■ **TASK DETAILS**: How many lines in the records below contain the word "image"? Reply with the number only.
□ □ □ □ □ □ □
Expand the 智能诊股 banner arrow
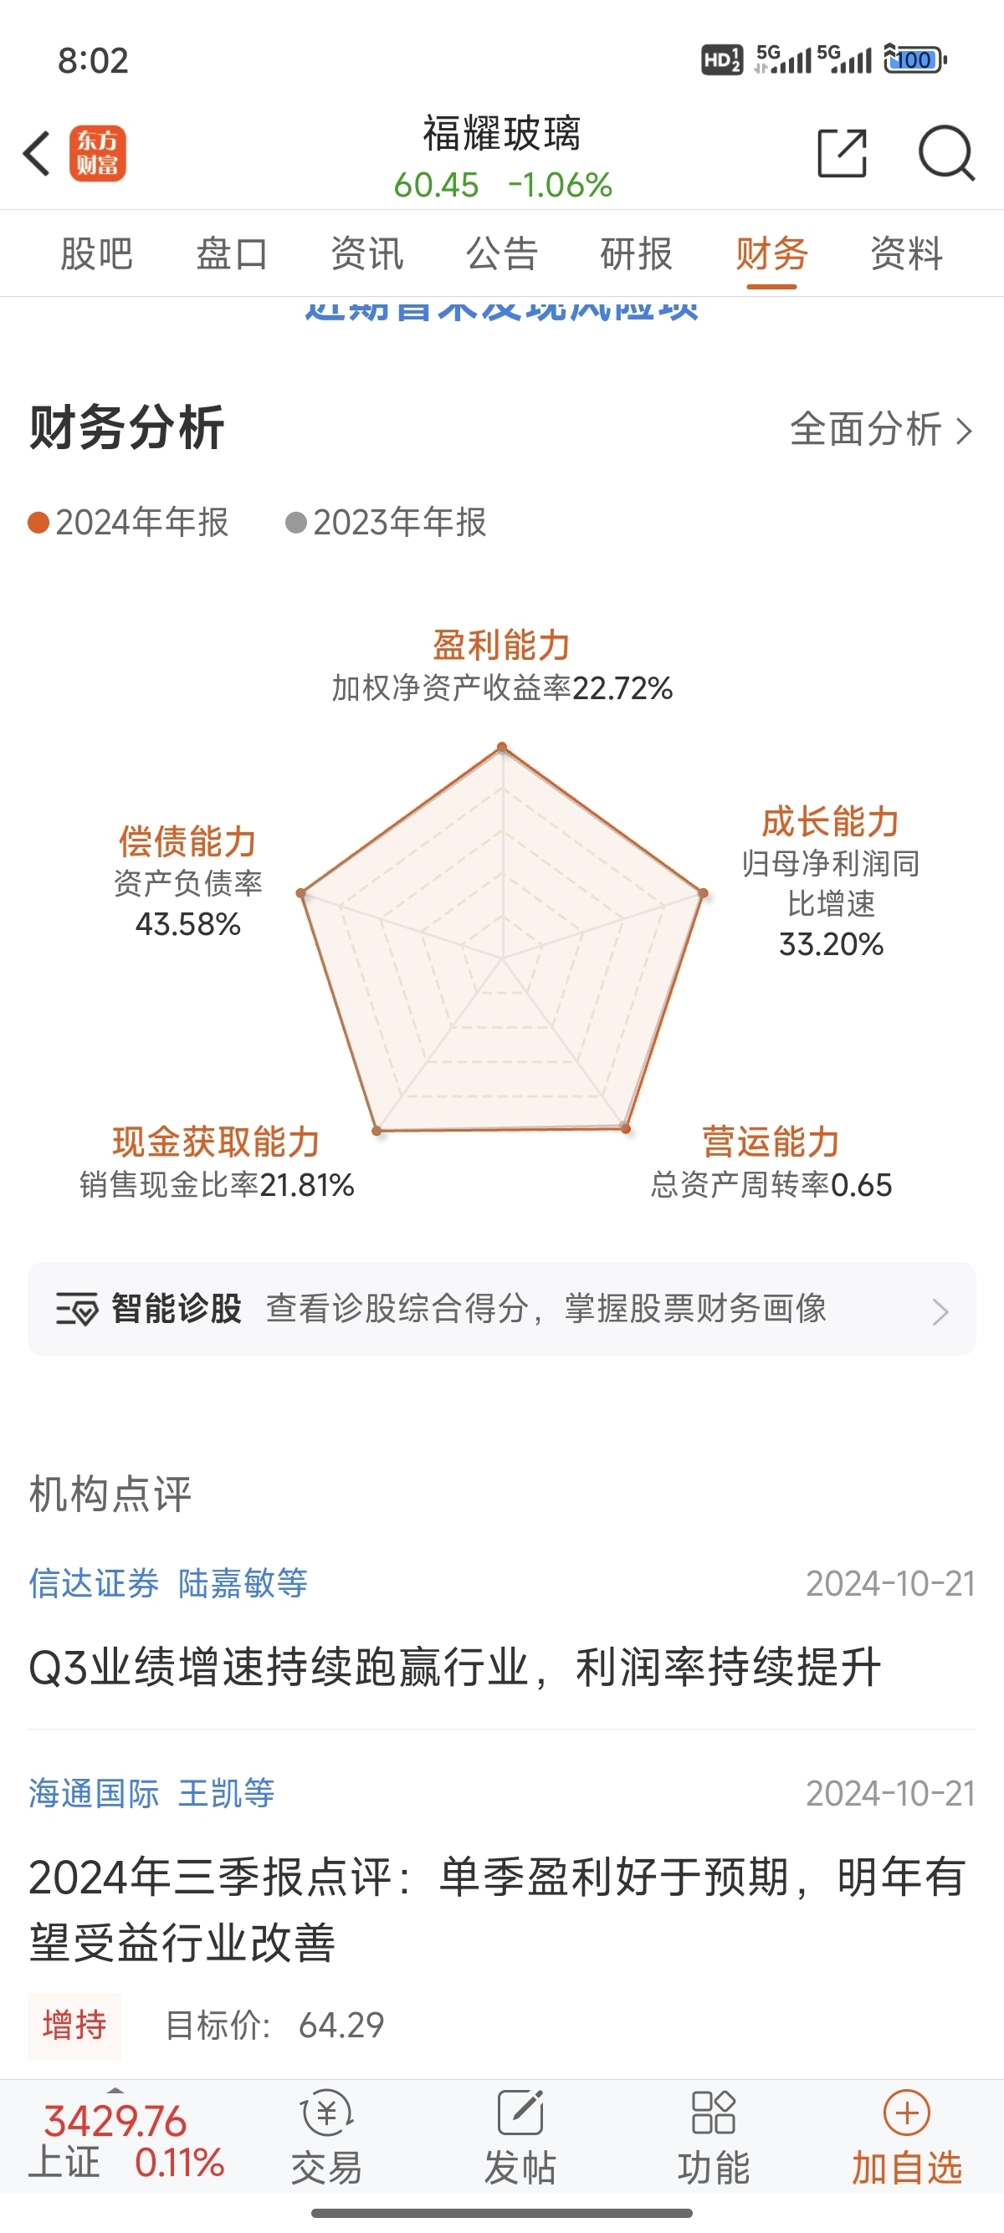The height and width of the screenshot is (2233, 1004). (940, 1311)
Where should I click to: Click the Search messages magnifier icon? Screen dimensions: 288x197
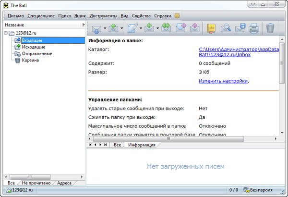point(226,28)
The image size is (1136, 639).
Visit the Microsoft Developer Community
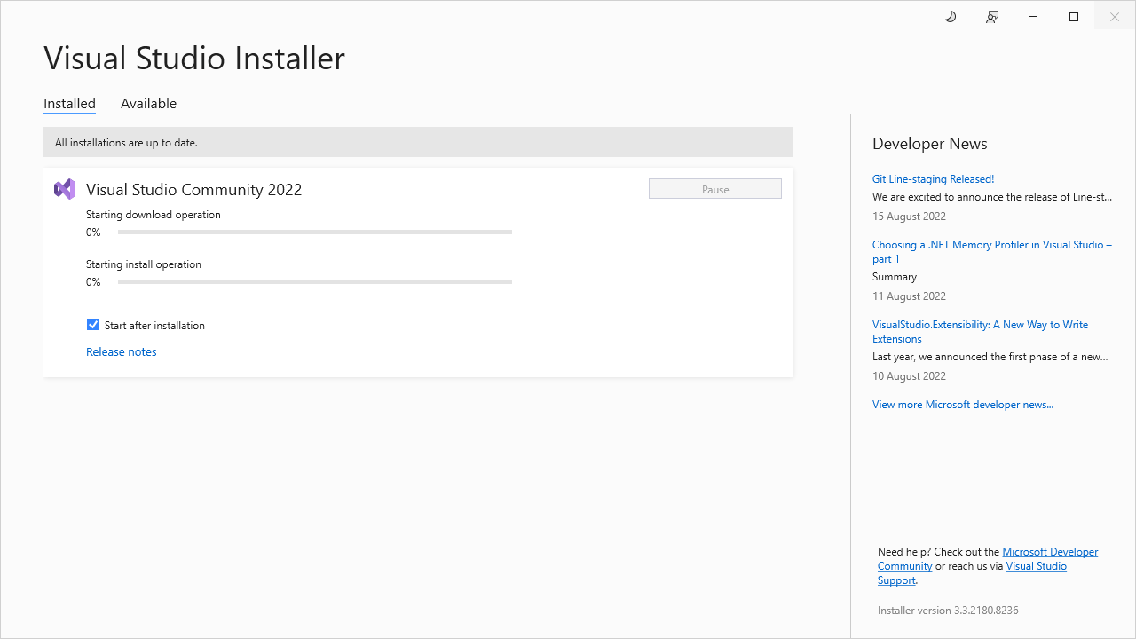[x=1050, y=551]
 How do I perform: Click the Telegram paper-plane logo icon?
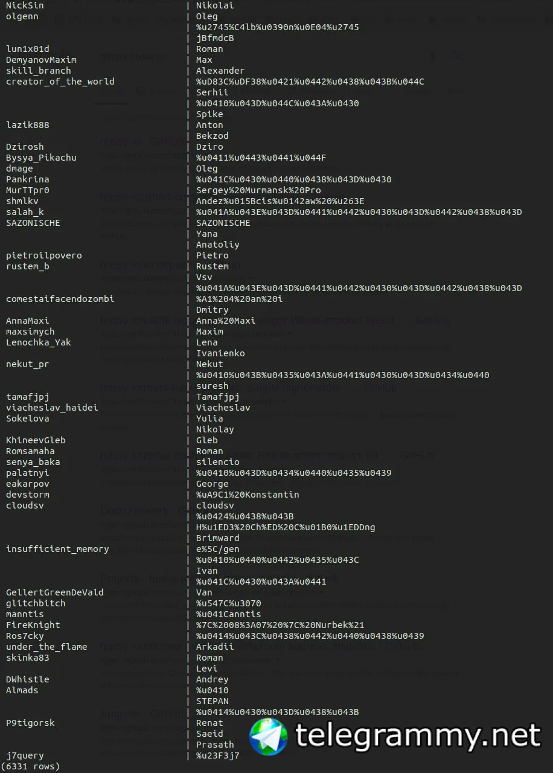point(269,736)
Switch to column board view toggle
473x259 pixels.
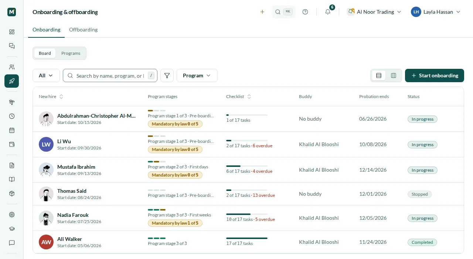(394, 75)
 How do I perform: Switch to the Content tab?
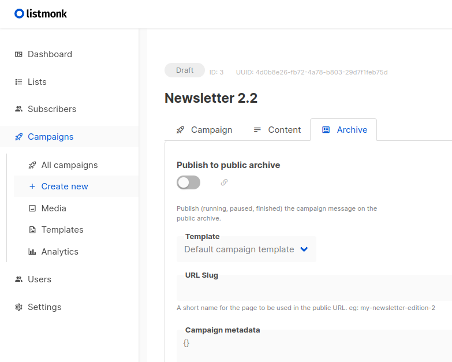click(x=277, y=130)
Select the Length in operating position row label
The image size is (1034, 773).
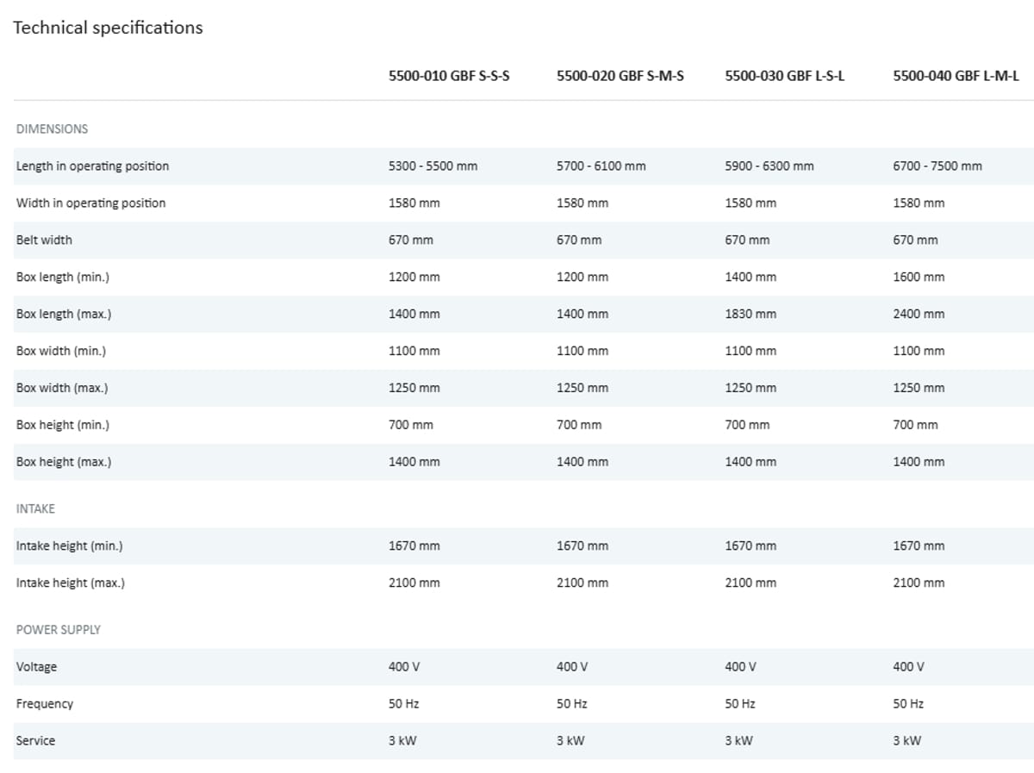(x=92, y=165)
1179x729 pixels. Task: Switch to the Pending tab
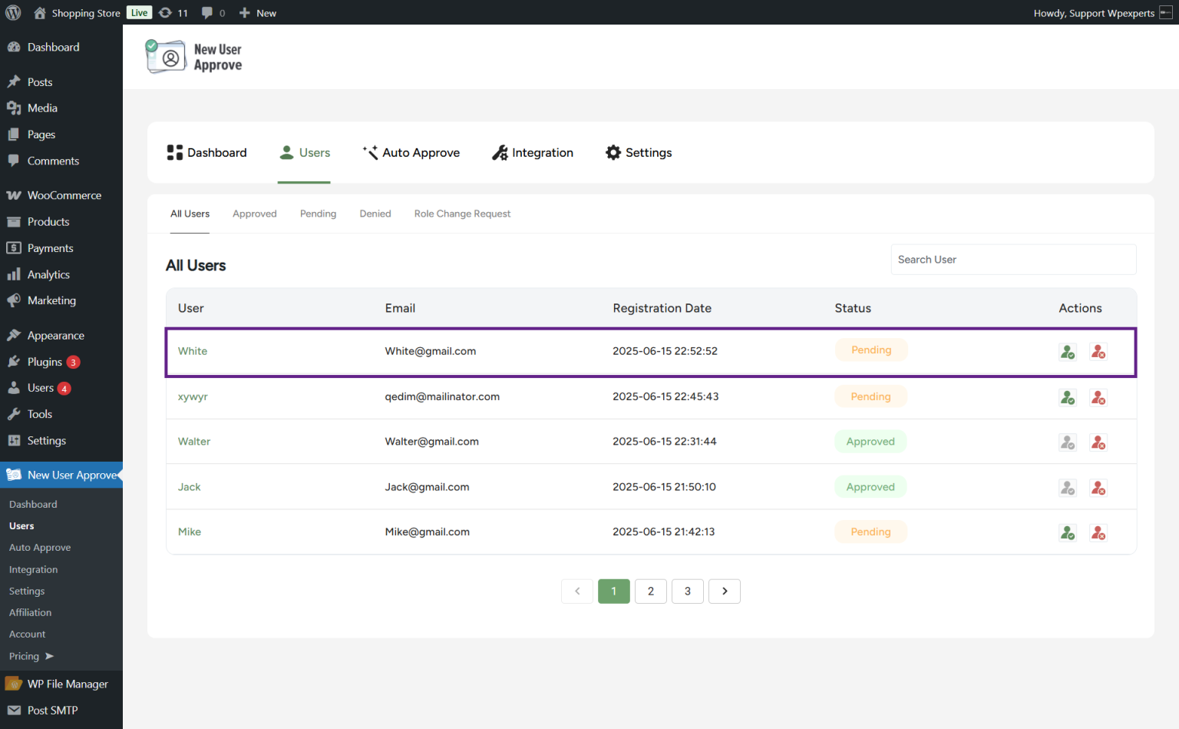(318, 214)
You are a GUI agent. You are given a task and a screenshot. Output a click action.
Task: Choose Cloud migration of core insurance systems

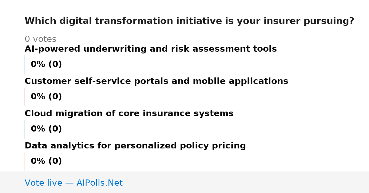coord(129,114)
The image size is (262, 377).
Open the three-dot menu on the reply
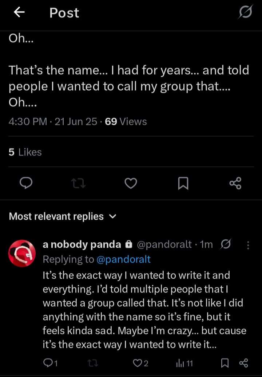pyautogui.click(x=248, y=245)
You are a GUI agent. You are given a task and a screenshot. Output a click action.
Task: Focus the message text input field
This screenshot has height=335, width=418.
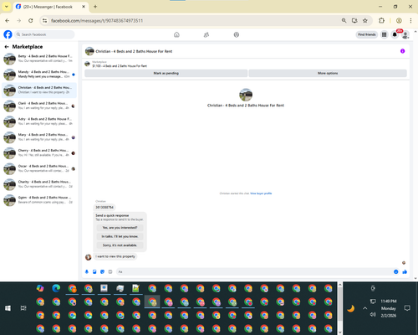(254, 271)
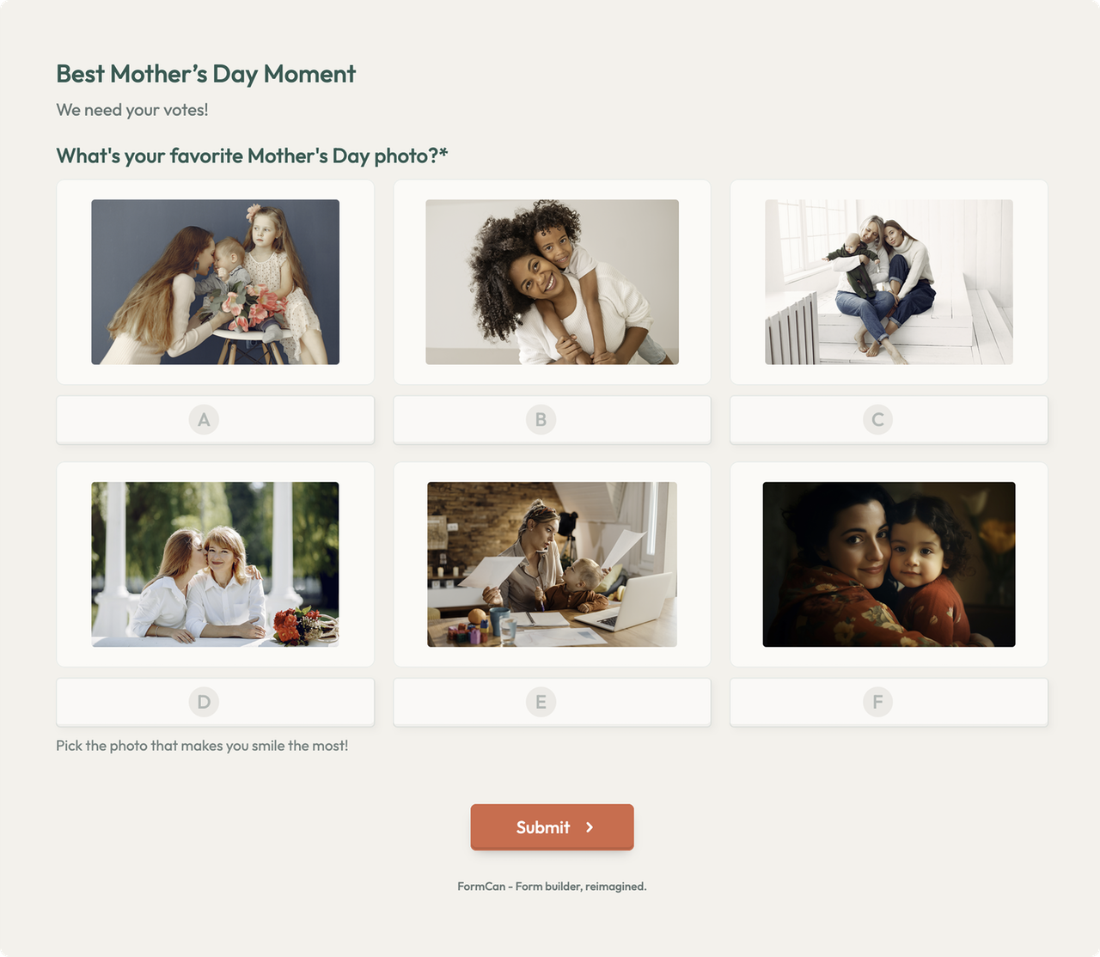Choose answer option B
1100x957 pixels.
point(552,420)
□ □ □ □ □ □ □
■ **OUTPUT OF THE EXERCISE**: 3